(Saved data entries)
++++
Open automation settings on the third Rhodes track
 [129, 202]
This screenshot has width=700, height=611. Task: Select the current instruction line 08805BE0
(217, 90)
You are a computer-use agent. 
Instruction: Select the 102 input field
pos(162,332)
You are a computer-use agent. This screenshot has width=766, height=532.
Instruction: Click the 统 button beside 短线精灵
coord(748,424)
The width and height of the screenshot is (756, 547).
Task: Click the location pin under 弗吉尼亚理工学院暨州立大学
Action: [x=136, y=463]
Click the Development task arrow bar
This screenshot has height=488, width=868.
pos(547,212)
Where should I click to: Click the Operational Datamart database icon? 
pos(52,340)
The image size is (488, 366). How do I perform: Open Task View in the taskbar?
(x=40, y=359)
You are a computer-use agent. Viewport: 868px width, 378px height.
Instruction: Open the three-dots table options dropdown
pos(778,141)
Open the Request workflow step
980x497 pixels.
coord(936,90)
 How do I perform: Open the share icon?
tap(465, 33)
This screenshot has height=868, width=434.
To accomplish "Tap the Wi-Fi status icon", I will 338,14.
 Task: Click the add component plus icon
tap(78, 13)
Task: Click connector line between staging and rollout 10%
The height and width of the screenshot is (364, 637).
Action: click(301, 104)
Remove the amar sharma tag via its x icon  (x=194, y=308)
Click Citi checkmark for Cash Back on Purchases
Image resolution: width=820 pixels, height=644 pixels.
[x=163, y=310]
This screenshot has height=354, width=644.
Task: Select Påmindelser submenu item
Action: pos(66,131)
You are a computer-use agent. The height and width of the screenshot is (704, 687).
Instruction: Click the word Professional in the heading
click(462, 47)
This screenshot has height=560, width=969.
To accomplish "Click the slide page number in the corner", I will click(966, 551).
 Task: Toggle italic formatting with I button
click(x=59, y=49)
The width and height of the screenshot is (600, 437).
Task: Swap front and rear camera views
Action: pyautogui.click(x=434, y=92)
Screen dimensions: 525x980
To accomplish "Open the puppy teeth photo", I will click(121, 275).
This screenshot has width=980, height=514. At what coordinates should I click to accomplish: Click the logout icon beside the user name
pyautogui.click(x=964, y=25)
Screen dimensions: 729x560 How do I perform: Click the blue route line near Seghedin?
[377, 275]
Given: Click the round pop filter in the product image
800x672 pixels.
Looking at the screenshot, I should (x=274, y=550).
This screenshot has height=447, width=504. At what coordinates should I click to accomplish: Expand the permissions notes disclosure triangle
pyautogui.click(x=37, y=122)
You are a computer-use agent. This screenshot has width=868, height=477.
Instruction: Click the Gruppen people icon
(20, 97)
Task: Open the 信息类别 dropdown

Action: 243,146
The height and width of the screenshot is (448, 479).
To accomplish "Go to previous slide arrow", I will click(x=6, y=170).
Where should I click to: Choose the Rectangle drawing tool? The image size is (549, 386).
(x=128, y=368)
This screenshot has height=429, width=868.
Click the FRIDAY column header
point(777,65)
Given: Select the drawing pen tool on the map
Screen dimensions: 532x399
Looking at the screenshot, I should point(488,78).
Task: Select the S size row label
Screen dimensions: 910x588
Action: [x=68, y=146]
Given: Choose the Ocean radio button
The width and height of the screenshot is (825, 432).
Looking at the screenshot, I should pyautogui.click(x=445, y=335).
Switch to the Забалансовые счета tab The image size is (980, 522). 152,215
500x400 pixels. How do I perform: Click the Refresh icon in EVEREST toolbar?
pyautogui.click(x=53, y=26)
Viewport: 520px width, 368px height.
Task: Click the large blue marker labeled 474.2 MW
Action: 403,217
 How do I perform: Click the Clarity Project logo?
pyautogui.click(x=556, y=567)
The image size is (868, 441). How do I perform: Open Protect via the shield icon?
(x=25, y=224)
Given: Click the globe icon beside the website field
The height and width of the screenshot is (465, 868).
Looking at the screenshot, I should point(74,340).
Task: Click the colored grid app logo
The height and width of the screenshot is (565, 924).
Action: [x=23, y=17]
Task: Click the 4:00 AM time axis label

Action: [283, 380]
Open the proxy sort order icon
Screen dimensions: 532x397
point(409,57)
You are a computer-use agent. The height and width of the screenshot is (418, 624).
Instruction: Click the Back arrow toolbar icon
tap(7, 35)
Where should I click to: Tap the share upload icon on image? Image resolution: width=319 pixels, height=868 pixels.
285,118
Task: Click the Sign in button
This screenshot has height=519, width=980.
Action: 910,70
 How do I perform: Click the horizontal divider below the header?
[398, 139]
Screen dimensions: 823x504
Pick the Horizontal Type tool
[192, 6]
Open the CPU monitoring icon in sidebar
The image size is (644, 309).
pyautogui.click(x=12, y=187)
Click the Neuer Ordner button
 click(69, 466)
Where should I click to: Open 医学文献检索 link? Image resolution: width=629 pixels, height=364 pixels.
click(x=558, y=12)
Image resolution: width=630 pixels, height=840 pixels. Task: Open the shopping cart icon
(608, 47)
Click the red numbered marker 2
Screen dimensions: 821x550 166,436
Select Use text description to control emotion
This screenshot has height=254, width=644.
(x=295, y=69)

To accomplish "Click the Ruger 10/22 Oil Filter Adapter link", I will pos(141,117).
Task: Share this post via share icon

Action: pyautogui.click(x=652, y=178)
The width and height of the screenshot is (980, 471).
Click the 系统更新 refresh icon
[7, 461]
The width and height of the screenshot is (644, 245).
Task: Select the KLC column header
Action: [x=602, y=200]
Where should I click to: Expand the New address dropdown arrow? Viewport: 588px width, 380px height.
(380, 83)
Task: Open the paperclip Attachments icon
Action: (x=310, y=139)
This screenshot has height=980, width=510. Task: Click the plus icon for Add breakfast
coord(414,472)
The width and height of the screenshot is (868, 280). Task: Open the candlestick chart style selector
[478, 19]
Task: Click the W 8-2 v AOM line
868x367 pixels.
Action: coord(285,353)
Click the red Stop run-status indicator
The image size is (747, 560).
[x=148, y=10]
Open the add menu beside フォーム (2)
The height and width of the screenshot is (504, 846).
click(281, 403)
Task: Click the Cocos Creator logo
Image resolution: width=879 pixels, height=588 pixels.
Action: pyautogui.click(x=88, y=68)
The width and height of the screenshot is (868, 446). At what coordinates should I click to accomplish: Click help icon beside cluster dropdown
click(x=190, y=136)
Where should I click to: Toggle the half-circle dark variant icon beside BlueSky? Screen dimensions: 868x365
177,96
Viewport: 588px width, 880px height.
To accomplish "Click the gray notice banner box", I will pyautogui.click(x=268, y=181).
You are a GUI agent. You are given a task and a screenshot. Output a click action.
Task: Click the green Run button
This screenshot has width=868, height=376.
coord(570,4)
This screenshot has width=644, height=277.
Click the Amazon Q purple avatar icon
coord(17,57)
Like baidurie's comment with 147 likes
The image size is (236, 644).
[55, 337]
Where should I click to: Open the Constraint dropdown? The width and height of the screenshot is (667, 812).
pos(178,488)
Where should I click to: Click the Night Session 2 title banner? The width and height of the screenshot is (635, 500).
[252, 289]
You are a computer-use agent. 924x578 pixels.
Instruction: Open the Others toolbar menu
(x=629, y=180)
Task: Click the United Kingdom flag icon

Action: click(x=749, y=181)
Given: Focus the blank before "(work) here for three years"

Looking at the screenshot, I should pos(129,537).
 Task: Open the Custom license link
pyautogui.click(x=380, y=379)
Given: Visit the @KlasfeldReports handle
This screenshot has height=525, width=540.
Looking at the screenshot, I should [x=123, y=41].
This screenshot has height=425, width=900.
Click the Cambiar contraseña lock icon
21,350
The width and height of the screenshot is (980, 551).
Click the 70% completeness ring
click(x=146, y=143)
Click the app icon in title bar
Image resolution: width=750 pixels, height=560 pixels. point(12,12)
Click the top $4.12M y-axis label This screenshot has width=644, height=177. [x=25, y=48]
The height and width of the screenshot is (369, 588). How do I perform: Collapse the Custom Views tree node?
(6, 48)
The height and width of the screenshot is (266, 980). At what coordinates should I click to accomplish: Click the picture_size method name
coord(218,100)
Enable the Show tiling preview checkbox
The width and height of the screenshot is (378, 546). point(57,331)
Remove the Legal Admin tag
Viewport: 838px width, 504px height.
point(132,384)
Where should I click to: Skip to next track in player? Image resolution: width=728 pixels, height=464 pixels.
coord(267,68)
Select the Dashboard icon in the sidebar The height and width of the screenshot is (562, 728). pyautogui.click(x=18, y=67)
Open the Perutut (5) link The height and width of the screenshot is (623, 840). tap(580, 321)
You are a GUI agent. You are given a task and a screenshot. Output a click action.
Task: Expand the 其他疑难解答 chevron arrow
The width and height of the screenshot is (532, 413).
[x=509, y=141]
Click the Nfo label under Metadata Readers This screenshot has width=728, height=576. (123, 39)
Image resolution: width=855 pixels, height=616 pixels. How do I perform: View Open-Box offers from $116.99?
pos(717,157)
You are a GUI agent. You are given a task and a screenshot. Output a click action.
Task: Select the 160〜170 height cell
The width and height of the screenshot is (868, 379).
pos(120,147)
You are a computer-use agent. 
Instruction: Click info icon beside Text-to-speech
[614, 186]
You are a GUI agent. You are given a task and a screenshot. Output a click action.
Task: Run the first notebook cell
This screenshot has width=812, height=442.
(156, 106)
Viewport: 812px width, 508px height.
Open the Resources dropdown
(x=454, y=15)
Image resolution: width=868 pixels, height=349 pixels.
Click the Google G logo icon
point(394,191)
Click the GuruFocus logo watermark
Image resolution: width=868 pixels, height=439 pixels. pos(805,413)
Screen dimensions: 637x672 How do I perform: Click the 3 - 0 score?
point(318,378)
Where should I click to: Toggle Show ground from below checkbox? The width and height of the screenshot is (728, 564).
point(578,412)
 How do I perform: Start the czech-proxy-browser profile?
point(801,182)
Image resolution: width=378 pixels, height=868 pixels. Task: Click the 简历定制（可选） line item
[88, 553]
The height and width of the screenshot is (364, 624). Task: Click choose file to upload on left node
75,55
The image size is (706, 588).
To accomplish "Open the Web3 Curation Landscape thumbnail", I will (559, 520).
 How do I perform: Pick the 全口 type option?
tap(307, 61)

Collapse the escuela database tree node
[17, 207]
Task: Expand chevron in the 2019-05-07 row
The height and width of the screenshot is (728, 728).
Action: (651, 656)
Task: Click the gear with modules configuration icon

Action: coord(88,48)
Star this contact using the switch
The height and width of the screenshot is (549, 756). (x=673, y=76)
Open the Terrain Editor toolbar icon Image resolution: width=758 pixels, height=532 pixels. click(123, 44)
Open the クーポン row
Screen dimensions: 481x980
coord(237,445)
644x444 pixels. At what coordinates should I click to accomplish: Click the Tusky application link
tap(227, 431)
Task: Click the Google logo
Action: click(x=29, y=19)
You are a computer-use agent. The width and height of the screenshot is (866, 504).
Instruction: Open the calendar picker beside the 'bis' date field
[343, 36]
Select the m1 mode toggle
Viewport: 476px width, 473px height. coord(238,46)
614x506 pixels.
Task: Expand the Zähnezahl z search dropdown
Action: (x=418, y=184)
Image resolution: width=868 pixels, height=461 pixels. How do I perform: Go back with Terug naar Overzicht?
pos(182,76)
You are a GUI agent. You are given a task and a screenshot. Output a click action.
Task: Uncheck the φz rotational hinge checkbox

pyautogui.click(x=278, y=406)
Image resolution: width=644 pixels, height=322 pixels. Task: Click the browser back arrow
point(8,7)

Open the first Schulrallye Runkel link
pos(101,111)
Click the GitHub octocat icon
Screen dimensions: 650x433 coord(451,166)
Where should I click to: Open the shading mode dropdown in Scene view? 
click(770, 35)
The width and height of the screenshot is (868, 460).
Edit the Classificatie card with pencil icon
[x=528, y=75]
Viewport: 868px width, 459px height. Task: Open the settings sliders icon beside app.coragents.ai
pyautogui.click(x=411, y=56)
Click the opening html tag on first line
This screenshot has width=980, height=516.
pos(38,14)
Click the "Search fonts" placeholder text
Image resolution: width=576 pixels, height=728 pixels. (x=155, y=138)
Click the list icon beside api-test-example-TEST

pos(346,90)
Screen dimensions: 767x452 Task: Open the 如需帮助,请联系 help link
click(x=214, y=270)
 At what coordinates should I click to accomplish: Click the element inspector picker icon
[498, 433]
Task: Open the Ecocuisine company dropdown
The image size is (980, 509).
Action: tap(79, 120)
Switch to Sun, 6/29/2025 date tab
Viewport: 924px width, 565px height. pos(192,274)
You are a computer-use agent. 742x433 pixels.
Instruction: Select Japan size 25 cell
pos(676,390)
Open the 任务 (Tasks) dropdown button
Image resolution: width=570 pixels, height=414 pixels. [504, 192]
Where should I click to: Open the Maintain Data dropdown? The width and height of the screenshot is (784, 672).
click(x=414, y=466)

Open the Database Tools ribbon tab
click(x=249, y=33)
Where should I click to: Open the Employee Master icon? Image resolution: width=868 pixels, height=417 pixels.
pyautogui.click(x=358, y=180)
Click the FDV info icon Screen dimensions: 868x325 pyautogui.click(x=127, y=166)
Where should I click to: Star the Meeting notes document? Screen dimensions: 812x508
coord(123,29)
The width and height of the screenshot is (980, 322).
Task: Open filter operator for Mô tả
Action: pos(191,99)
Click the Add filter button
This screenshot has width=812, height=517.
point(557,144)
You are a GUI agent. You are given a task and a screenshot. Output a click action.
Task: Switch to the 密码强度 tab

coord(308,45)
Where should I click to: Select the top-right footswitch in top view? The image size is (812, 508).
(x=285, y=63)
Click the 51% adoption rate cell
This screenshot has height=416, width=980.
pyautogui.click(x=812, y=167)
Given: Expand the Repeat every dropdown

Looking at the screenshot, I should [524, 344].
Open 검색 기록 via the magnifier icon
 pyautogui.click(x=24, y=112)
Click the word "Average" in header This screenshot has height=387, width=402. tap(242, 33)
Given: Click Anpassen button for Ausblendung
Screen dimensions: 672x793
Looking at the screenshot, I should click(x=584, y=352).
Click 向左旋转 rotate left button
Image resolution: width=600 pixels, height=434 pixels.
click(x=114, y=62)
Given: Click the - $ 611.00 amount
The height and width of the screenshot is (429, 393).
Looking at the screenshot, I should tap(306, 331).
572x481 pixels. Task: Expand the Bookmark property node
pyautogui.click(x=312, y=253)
++++
_Exercise objective_: Read the entries above and find each line holding the word "will". Copy it out.

_Answer space_:
To accomplish "Tap the Wi-Fi status icon", I will 338,14.
To accomplish "Click the slide page number in the corner", I will click(966, 551).
To accomplish "Open the puppy teeth photo", I will click(121, 275).
To accomplish "Go to previous slide arrow", I will click(x=6, y=170).
To accomplish "Click the Ruger 10/22 Oil Filter Adapter link", I will pos(141,117).
To accomplish "Click the gray notice banner box", I will pyautogui.click(x=268, y=181).
To accomplish "Open the Web3 Curation Landscape thumbnail", I will (559, 520).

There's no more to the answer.